Of course, we expected to imbibe in a certain quantity of “the Microsoft Kool-Aid” when six Geonetric software developers traveled to Orlando for the three-day Microsoft DevConnections conference, but after the first day’s sessions in which Microsoft executives described the new features in forthcoming versions of their products, we were able to see how those new innovations match the larger trends in software delivered over the Internet, and how to prepare for further innovations.
In many cases, we were able to congratulate ourselves on our anticipation of those trends, and of what Microsoft would do to respond to them. For instance, our early prototypes of VitalSite 5 had been designed according to bedrock principles of strong encapsulation and loose coupling, with the intention of migrating to a true Service-Oriented Architecture (SOA). Now that we have seen the details of Microsoft’s Windows Communication Foundation tools for creating applications this way, there is a clear, simple path to move VitalSite to SOA, and without significant changes. In another case, the automation of HTML markup for forms, we believe our homespun solution has surpassed what Microsoft plans to ship.
In addition to making VitalSite more robust, durable, flexible, and scalable, the use of the disconnected services described by SOA, when combined with Microsoft’s new Silverlight platform makes a direct line to a substantially improved user experience at the same time that developer productivity is improved. Experimentation and tests with Silverlight will assure us that the Silverlight platform can do everything that the purveyors of the Kool-Aid say it can.

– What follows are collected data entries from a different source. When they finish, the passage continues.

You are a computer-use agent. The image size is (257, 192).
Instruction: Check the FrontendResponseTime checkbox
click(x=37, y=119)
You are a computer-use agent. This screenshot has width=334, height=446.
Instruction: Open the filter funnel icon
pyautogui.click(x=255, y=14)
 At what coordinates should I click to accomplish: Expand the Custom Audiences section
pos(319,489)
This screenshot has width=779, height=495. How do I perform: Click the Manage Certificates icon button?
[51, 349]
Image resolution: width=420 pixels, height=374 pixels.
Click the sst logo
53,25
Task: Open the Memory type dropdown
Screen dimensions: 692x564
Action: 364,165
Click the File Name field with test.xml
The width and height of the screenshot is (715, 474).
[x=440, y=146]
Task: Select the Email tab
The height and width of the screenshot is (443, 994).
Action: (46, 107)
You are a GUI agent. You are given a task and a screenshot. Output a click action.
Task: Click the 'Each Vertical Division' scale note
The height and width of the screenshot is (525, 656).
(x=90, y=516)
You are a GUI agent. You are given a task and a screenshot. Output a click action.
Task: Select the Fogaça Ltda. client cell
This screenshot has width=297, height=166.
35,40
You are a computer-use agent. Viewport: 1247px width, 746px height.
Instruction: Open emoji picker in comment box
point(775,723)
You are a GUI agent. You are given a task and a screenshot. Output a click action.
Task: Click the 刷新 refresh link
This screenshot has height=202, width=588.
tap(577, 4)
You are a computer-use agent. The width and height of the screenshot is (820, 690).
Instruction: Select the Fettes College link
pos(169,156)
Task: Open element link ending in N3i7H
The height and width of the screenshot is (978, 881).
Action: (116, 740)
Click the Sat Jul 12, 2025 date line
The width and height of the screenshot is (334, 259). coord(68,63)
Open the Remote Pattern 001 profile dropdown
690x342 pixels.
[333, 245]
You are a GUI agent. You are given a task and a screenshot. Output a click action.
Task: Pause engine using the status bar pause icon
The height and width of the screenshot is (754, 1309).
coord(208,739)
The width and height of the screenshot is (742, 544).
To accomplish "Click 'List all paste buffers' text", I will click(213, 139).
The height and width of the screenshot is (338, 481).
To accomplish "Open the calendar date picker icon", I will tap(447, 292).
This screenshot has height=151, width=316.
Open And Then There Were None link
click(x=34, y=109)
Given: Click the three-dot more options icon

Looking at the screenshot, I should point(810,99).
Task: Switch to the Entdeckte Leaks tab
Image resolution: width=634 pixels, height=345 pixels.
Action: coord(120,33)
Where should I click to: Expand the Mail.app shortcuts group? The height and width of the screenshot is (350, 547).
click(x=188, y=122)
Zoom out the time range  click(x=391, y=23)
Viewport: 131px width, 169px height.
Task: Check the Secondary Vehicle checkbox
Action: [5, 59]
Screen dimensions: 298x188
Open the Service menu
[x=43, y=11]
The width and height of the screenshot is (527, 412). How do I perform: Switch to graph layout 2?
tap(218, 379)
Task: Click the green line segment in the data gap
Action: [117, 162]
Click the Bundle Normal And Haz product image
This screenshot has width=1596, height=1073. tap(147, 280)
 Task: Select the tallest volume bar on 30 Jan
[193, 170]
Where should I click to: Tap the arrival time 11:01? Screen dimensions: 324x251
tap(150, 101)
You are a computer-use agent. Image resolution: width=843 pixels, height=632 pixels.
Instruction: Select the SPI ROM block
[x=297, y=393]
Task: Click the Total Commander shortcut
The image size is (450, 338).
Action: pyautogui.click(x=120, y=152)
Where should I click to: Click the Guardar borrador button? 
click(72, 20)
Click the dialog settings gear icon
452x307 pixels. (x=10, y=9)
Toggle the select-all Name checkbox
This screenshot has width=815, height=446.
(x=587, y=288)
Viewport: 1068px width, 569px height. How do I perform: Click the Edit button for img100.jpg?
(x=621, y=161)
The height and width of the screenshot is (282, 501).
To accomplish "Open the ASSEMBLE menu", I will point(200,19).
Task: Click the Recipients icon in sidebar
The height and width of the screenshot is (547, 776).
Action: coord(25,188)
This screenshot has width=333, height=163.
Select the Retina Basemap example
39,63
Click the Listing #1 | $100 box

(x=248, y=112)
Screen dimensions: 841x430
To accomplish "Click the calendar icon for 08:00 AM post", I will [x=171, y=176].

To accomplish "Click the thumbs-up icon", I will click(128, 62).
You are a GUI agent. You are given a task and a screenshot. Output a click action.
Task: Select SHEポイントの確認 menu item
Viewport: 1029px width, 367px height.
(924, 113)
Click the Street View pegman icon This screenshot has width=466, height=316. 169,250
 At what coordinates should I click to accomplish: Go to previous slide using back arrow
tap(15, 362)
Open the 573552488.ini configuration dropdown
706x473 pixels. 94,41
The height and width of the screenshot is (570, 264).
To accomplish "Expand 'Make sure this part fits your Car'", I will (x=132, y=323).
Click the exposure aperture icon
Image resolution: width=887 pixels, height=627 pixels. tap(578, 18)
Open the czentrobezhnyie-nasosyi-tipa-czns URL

Although Silverlight resembles older existing technologies such as Java Applets and Adobe Flash, its unique runtime capabilities apparently allow much of Geonetric’s existing code to be re-applied without modification. One of the more abstract computer science theorists at the conference called this unique feature of Silverlight a major new way of thinking about object-oriented programming models, if it holds up to its promise.